Les travailleurs sont délibérément poussés au bord du dénuement et du sans-abrisme pour qu’ils soient forcés de retourner dans les usines, les lieux de travail et les écoles.

Les syndicats corporatistes soutiennent pleinement la campagne de retour au travail et à l’école. En même temps ils camouflent les épidémies de virus dans les usines et les écoles et en surveillant les lieux de travail pour bloquer l’opposition des travailleurs.

La colère grandit dans les usines et parmi les enseignants. Beaucoup suivent le mot d’ordre donné par le Parti de l’égalité socialiste et le «World Socialist Web Site» et forment des comités de sécurité indépendants des syndicats et du Parti démocrate pour coordonner les actions de défense de la santé et de la vie des travailleurs.

Seule l’intervention indépendante de la classe ouvrière en opposition aux deux partis capitalistes et au système de profit qu’ils défendent peut produire une solution progressiste et humaine à la fois à la pandémie et à la crise sociale.
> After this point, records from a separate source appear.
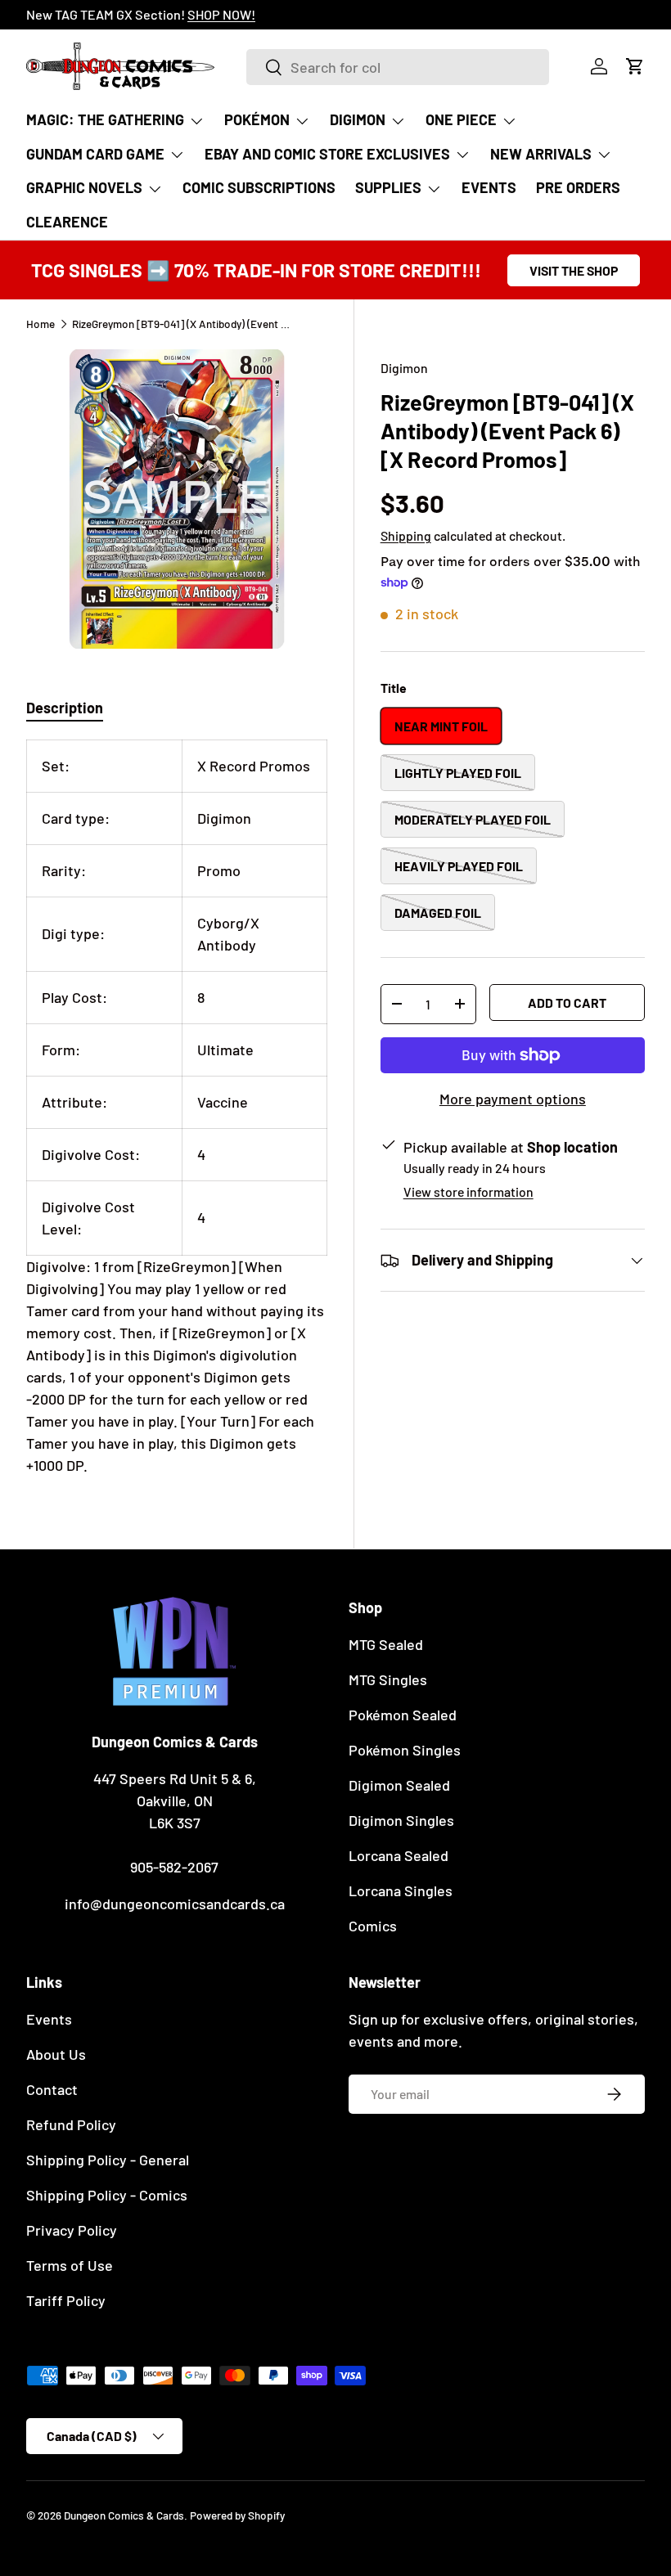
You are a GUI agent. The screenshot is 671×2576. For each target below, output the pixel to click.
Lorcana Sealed (398, 1855)
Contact (52, 2089)
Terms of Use (69, 2265)
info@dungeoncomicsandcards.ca (175, 1904)
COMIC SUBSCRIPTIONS (259, 187)
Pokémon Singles (405, 1750)
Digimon (404, 367)
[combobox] (397, 67)
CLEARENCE (67, 222)
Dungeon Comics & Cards (124, 2515)
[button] (635, 66)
La lutte pour sauver des vies et des moyens de subsistance est une lutte contre le système capitaliste. Elle nécessite l’expropriation de l’oligarchie patronale et l’utilisation de ses vastes richesses pour arrêter toute production non essentielle jusqu’à ce que la pandémie soit contenue; la protection complète des salaires et des revenus des travailleurs licenciés; la garantie de conditions de travail sûres aux travailleurs essentiels; et la mobilisation des ressources nécessaires pour reconstruire le système de santé et fournir des soins de santé gratuits pour tous.

Les travailleurs et les éducateurs doivent mettre en place des comités de sécurité de la base sur chaque lieu de travail et dans chaque école pour faire respecter des conditions de travail sûres. Ils doivent organiser des actions de grève si nécessaire et préparer le terrain pour une grève générale politique afin de mettre fin à la destruction de la vie et des moyens de subsistance des travailleurs.

La vie économique doit être réorganisée selon des lignes socialistes par la nationalisation de l’industrie des soins de santé, des banques et des grandes entreprises sous le contrôle démocratique de la classe ouvrière, de manière à fonder l’économie sur la nécessité sociale et non sur le profit privé.